I will start from the end. No, I am not counting on what you wouldn't use the copyright law to solve this problem, but rather the knowledge (based on experience) that you can hardly achieve any results by moving in that direction. Being the part of so called"underground" I do receive much more serious menaces (from time to time) and I don't threaten easily. Yes, you're right, the posting of your story turned me into the thief and exploiter in your eyes, but we have completely different mindsets: the thing that frightens you - the absence of control is my value. I don't want to waste your precious time by explaining my position. The reality shows that there were no control, that you cannot lose what you don't have and you already lost it when you decided to publish your story. After all, one could walk to the library and read the book there for free. It is simply terrible! Usually, I'm receiving the requests for removing some materials from author's agent or publisher's representatives. Their reasons are obvious. The mail from the author surprised me a bit and my first intention was to take your story offline and I had a feeling that I ought to have begged your pardon, but curiosity won and I asked about your reasons. I changed my mind. Let your readers decide. Would them respect your position? Anyone who will try to open the text of the story will get the following warning:

The (C)ontroversy

Nancy Kress ([email protected]) the author of this text does not want to see it freely available. Probably she would call anyone who will infringe her copyright an exploiter or a thief. You have to choose:

[ I agree with administration, show me the full-text! ]
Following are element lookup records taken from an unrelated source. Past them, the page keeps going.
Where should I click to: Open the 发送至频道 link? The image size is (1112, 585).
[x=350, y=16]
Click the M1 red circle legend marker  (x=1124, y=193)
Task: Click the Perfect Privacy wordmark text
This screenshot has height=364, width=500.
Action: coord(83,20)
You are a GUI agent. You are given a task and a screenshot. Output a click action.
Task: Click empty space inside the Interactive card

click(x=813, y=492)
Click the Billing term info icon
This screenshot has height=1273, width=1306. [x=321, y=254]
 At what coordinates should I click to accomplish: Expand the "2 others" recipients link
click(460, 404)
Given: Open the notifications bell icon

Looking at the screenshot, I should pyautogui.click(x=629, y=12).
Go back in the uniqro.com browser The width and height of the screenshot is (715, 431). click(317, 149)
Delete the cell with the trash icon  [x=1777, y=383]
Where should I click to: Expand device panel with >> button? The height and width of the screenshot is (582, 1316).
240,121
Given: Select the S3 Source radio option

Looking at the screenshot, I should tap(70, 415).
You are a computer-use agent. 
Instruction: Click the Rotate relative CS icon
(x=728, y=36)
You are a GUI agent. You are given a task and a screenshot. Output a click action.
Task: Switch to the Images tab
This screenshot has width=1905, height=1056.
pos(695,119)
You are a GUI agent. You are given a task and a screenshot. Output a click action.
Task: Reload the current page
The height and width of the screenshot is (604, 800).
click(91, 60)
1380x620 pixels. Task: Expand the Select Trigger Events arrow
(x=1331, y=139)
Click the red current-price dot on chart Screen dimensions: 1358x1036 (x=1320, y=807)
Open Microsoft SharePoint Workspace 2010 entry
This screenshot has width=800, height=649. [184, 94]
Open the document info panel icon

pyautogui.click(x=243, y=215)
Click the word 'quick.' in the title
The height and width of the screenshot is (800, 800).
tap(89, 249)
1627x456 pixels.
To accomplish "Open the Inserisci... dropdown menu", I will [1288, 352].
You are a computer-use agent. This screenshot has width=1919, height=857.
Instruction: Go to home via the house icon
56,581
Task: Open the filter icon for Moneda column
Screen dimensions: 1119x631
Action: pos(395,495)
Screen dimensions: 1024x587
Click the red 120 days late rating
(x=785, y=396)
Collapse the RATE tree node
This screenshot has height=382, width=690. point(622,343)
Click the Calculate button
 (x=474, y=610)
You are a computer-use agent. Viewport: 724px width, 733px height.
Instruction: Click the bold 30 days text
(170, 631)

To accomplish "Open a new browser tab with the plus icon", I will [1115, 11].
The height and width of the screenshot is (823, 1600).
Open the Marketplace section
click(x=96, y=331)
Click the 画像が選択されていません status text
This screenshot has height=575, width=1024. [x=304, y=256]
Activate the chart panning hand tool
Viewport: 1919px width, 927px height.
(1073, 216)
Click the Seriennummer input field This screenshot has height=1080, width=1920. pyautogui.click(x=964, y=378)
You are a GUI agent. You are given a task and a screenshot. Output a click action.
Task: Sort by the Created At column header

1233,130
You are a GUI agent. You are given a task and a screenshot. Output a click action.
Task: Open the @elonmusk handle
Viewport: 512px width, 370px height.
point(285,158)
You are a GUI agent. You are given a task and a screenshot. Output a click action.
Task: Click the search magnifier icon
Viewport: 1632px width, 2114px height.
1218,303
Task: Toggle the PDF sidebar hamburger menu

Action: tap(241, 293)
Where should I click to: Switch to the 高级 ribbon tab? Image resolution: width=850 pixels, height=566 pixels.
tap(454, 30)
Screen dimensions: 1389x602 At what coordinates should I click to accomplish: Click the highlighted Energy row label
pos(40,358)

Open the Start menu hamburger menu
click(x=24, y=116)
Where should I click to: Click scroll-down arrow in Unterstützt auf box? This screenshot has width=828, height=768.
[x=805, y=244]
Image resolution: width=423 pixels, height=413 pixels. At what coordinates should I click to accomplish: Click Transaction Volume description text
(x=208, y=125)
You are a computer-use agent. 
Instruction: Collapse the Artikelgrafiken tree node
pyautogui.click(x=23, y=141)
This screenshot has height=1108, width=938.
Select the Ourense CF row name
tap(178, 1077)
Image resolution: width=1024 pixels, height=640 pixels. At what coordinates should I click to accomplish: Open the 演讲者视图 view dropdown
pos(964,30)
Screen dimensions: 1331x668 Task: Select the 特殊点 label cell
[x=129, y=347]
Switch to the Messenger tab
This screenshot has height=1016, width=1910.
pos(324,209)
[ I respect the author's position, take me back to the index! ]

P.S. *) I'm not trying to shuffle off the blame on to another people. *) I can rewrite the text of the warning if you wish. *) I added "no index" tag to the text. It should disappear from the search results soon.

P.P.S. I am sorry for causing you to be offended in any way.-- http://vx.org.ua/herm1t/

Dear Pirate,

You are right -- there is not much I can do about this situation. (If you're interested, you might check out how I discuss it on my blog, at Blogspot.) However, I in no way believe you are sorry that you offended me. You are relishing all this.

Thank you for at least giving your readers a choice.